The statement came the day after Abbas appointed Mohammed Mustafa, a long-trusted adviser on economic affairs, as prime minister and tasked him with forming a new government.
The other signatories were the second largest militant group in Gaza, Islamic Jihad, the leftist Popular Front for the Liberation of Palestine and the Palestinian National Initiative, a political party which seeks a third way between Abbas’s Fatah movement and Hamas.
Mustafa replaces Mohammed Shtayyeh, who resigned less than three weeks ago citing the need for change after the Hamas attack of October 7 triggered war with Israel in Gaza.
The attack resulted in the deaths of around 1,160 people, mostly civilians, according to an AFP tally of Israeli figures.
The retaliatory Israeli military offensive in Gaza has killed at least 31,490 people, most of them women and children, according to the territory’s health ministry.
The 69-year-old Mustafa now faces the task of forming a new government for the Palestinian Authority, which has limited powers in parts of the Israeli-occupied West Bank.

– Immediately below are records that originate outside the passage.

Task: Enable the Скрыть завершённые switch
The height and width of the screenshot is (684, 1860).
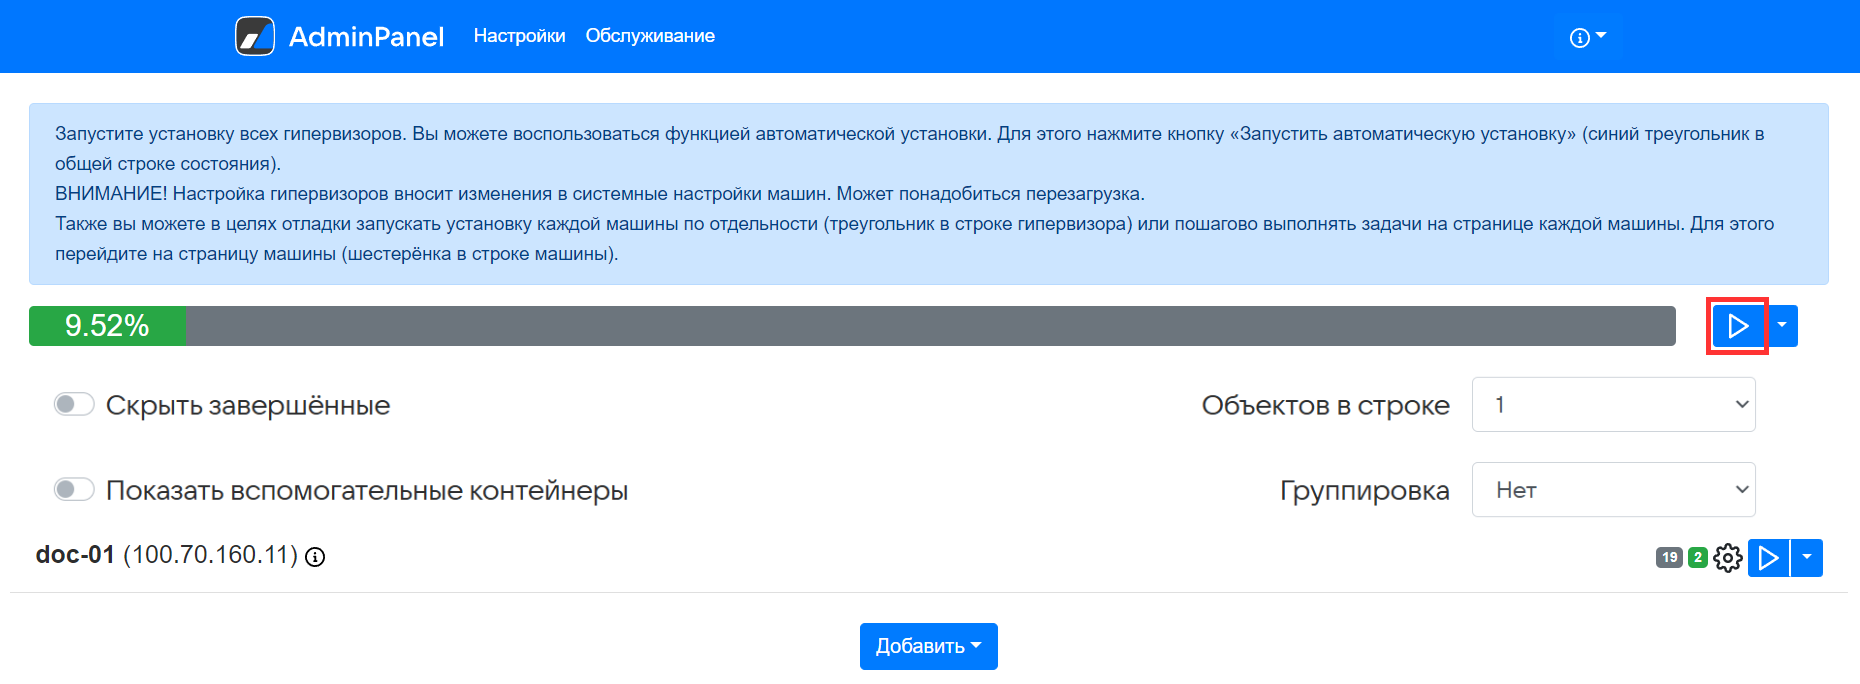Action: [x=74, y=404]
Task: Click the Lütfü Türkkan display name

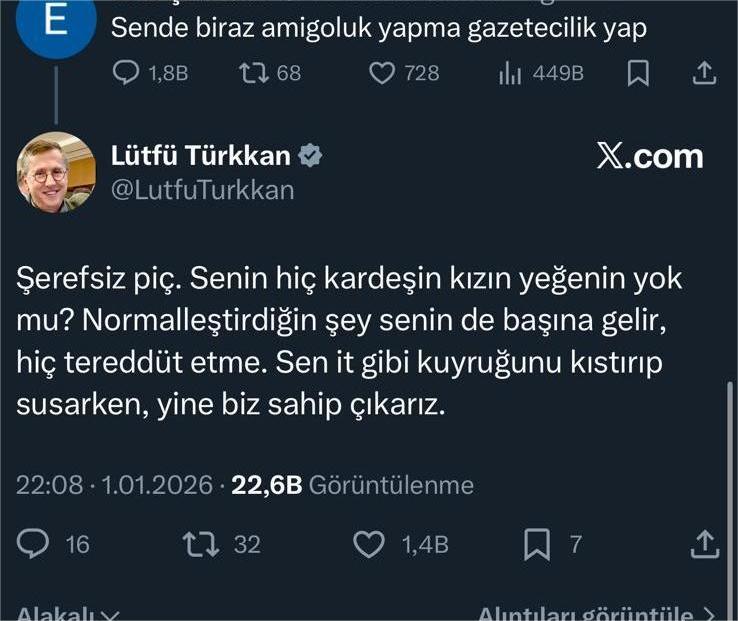Action: coord(199,156)
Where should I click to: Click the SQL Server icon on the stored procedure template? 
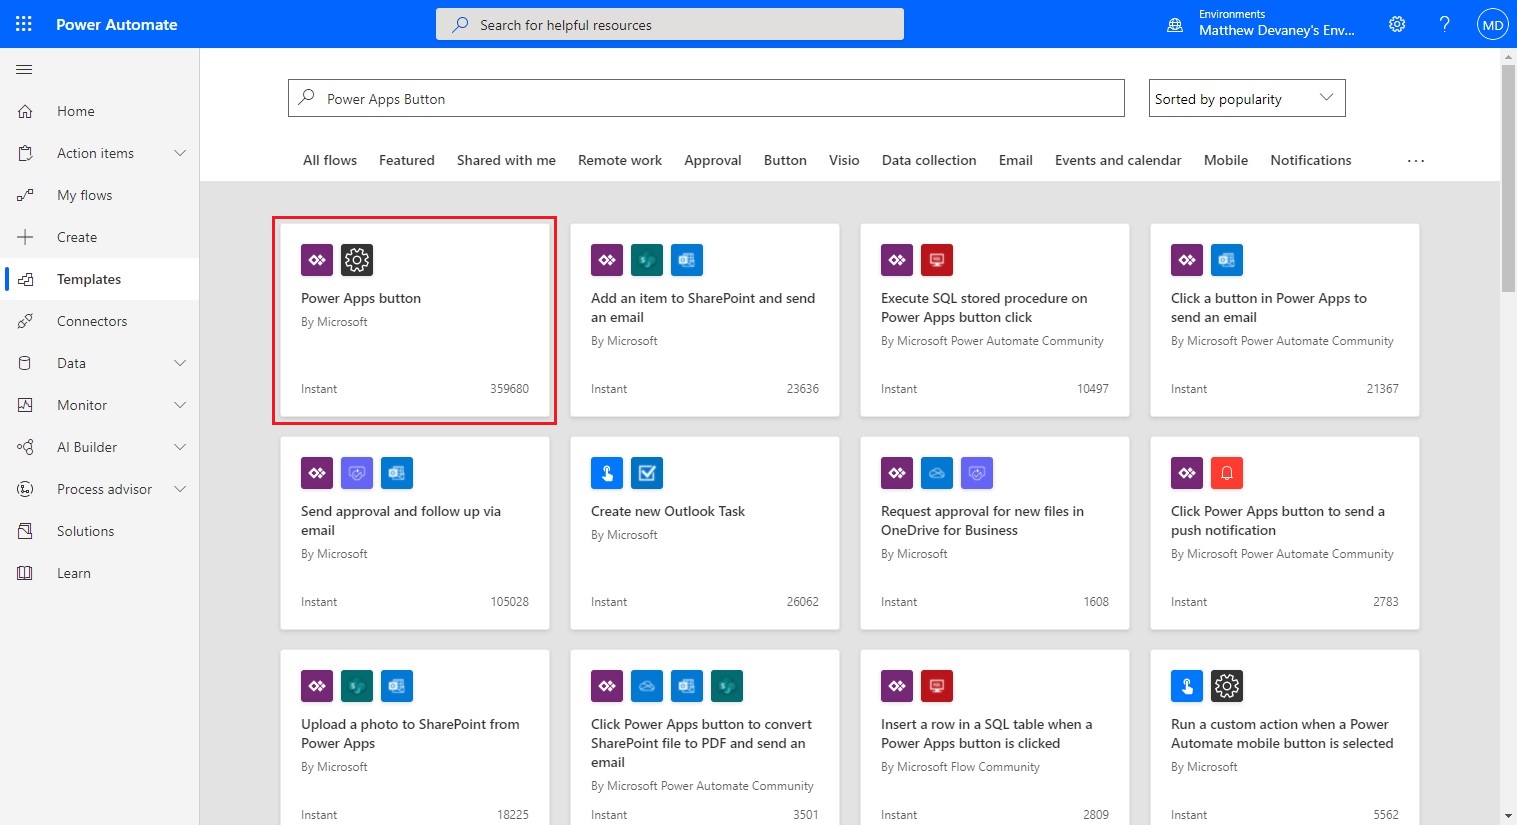point(937,259)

Since 2007, control of the Palestinian territories has been divided between Abbas’s Palestinian Authority in the West Bank and Hamas in the Gaza Strip.
Analysts have said Mustafa’s closeness to Abbas would limit chances for major reform of the Palestinian Authority.
The United States and other powers have called for a reformed Palestinian Authority to take charge of all Palestinian territories after the war ends.
But Israeli Prime Minister Benjamin Netanyahu’s government has rejected post-war plans for Palestinian sovereignty.